Deep learning-based histopathological subtyping of peripheral T-cell lymphoma (PTCL) on H&E-stained whole slide images Free

Introduction

Peripheral T-cell lymphomas (PTCL) are rare and highly heterogenous malignancies. The diagnosis can be challenging for pathologists. Accurate subtyping of PTCL is crucial for therapy decision making and clinical outcome prediction. Here we demonstrate that a deep learning (DL) model can reliably identify common subgroups of PTCL using histopathological images.

Methods

We trained a DL model on 223 H&E stained whole slides images (WSIs) from the German National T-Cell Lymphoma Registry and Biobank of the GLA and OSHO study groups.

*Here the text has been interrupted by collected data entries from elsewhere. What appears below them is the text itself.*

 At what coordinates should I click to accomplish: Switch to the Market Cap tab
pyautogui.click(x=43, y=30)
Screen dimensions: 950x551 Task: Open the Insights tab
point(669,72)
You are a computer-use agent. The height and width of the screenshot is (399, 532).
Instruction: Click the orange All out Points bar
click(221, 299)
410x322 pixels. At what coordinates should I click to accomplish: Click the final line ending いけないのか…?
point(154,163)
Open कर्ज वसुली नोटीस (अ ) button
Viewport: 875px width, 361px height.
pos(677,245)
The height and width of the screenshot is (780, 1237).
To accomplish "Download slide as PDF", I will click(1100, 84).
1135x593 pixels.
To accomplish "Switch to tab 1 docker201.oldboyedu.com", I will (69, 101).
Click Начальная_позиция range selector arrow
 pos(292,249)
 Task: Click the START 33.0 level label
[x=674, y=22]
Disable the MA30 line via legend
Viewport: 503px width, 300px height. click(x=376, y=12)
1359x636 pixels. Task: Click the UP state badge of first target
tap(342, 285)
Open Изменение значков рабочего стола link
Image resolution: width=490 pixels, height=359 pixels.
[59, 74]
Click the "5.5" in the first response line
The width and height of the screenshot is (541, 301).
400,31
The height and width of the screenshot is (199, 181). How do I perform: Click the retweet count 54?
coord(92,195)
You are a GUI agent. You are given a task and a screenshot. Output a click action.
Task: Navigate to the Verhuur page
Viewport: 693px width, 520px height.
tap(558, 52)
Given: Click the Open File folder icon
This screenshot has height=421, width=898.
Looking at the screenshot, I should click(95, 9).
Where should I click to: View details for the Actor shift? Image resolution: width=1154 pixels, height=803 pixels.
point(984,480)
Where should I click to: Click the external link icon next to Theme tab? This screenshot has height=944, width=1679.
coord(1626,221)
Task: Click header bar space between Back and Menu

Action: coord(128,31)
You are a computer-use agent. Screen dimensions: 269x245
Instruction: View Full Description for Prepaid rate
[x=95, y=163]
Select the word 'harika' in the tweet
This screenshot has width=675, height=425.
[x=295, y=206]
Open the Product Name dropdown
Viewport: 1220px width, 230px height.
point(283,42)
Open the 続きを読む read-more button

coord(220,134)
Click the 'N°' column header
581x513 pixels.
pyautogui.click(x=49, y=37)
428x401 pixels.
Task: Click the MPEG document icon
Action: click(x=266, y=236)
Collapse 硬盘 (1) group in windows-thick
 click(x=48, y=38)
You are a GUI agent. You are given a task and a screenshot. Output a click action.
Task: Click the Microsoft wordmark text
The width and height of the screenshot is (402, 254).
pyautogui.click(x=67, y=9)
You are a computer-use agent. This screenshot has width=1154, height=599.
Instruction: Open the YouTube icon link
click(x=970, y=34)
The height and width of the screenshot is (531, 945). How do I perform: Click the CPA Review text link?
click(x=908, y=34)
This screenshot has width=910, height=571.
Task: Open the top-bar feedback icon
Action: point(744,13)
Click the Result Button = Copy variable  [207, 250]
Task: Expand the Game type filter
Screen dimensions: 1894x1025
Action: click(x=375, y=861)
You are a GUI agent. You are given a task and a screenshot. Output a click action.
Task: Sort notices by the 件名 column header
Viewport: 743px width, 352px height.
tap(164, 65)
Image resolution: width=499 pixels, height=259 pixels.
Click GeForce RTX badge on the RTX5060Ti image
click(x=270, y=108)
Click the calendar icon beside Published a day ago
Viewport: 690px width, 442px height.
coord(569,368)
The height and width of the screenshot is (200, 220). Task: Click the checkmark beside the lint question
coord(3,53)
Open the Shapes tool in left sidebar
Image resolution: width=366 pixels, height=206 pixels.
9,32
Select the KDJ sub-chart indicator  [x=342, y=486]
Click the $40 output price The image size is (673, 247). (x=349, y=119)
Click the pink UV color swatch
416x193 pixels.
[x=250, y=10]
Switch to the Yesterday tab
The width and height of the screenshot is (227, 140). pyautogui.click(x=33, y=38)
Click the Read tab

The training cohort included 144 patients with the following subtypes: anaplastic large cell T-cell lymphoma (ALCL) n=31; peripheral T-cell lymphoma with T follicular-helper phenotype (TFH-NHL) n=46; peripheral T-cell lymphoma, not otherwise specified (PTCL-NOS) n=23; other subtypes n=44. We trained a weakly supervised, open-source DL pipeline comprising UNI model as feature extractor and a vision transformer architecture for multiclass prediction. The DL model was trained to differentiate between the four subgroups: ALCL, TFH-NHL, PTCL-NOS and a group of other T-NHL entities. External validation was performed using an independent cohort of 118 WSIs from 118 patients (ALCL n=25; TFH-NHL n=75; PTCL-NOS n=18). To assess the quality of the model we used area under the receiver operating characteristic curve (AUROC). Heatmaps highlighting the most important image areas leading to correctly and incorrectly predicted cases were evaluated by hematopathologists to identify patterns for incorrectly and correctly categorized cases.

Results

In the five-fold cross-validation the DL model significantly distinguished the subgroups with an AUROC of 0.9 (95% confidence interval 0.84-0.96) for ALCL, TFH-NHL with 0.77 (0.59-0.95), PTCL-NOS with 0.55 (0.41-0.69) and other subtypes with 0.81 (0.71-0.90), even in different tissues types. When applied to the external validation cohort, the model maintained high predictive performance with AUROCs of 0.85 (0.74-0.95) for ALCL, 0.87 (0.79-0.94) for PTCL-TFH and 0.69 (0.52-0.85) for PTCL-NOS. A comparison of the most important image areas for DL-based classification was carried out with reference pathologists. This showed that the DL model successfully recognized the characteristic morphological areas, resulting in highly accurate classification for ALCL and PTCL-TFH.

Conclusions

The DL model was able to classify main PTCL subtypes on H&E stainings with high accuracy. This model needs prospective validation as a supportive tool for PTCL diagnosis. HE-based DL-based subtyping could assist pathologists in decision-making and help to guide effective diagnostics, addressing a critical unmet need.